Width \(w=3\) suffices; additional rotors yield diminishing returns.
LLaMA-3 is harder to approximate than LLaMA-2, possibly because its projection layers encode more complex functionality.

Highlights & Insights¶

Mathematical Elegance: Grounding the work in Clifford algebra—a well-established mathematical framework—formalizes the "minimal primitives" of linear layers as bivectors. The \(O(\log^2 d)\) parameter complexity arises naturally from the exponential dimensional lift of Clifford algebra (\(n\)-dimensional space generates a \(2^n\)-dimensional algebra), yielding a result that is both natural and elegant.
Differentiable Invariant Decomposition constitutes the key technical contribution: it eliminates truncation errors in the exponential map and ensures gradient flow throughout.
A New Perspective on Linear Layers: Rather than asking "how to compress," this work asks "what are the essential degrees of freedom of a linear transformation?"—the answer being a small number of planar rotations.

Limitations & Future Work¶

The approach is not yet a practical drop-in replacement—system-level integration (e.g., custom CUDA kernels) would be required to realize speed advantages.
Evaluation is limited to Q/K/V projections; the FFN layers, which account for the majority of linear layer parameters, remain untested.
\(d\) must be a power of two for clean embedding decomposition; arbitrary dimensions require padding.
Training proceeds by distilling/approximating existing weights rather than training from scratch—whether rotor parameterization supports efficient training from random initialization remains unverified.
Convergence analysis is absent; the optimization landscape of multi-rotor compositions may exhibit local optima.

vs.

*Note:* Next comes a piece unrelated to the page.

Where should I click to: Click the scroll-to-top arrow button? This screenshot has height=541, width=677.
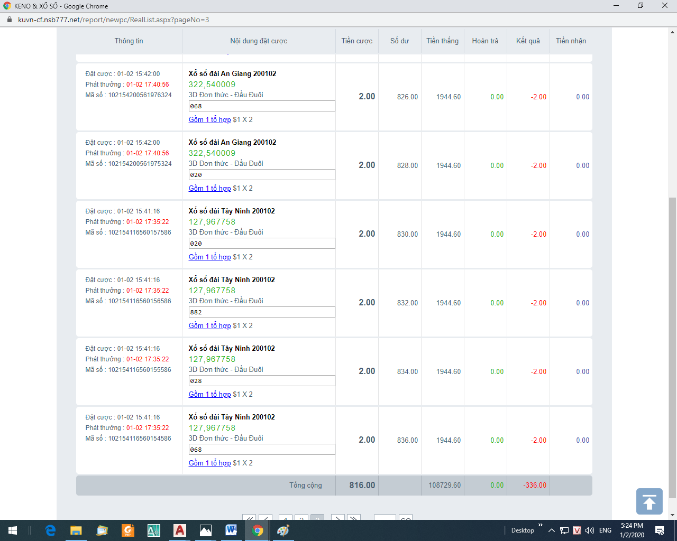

LoRA: LoRA assumes low-rank weight updates; rotors assume that transformations can be composed from planar rotations. The two approaches are orthogonal and may be combinable.
vs. Block-Hadamard: Block-Hadamard uses structured orthogonal matrices; rotors also yield orthogonal transformations but with a distinct parameterization. Performance is comparable, but rotors use far fewer parameters.
vs. Other Applications of Geometric Algebra in Deep Learning: Clifford layers in GANs (Ruhe et al.) target equivariance, whereas this work targets parameter efficiency and decomposability.

Rating¶

Novelty: ⭐⭐⭐⭐⭐ Introducing Clifford algebra to LLM parameter efficiency represents a genuinely novel perspective with rigorous mathematical foundations.
Experimental Thoroughness: ⭐⭐⭐ Proof-of-concept level; lacks experiments on training from scratch, broader model coverage, and inference speed comparisons.
Writing Quality: ⭐⭐⭐⭐ Mathematical derivations are clear, though the presentation poses a high barrier for readers unfamiliar with Clifford algebra.
Value: ⭐⭐⭐⭐ Opens a new direction for understanding and compressing linear layers, though practical utility requires further validation.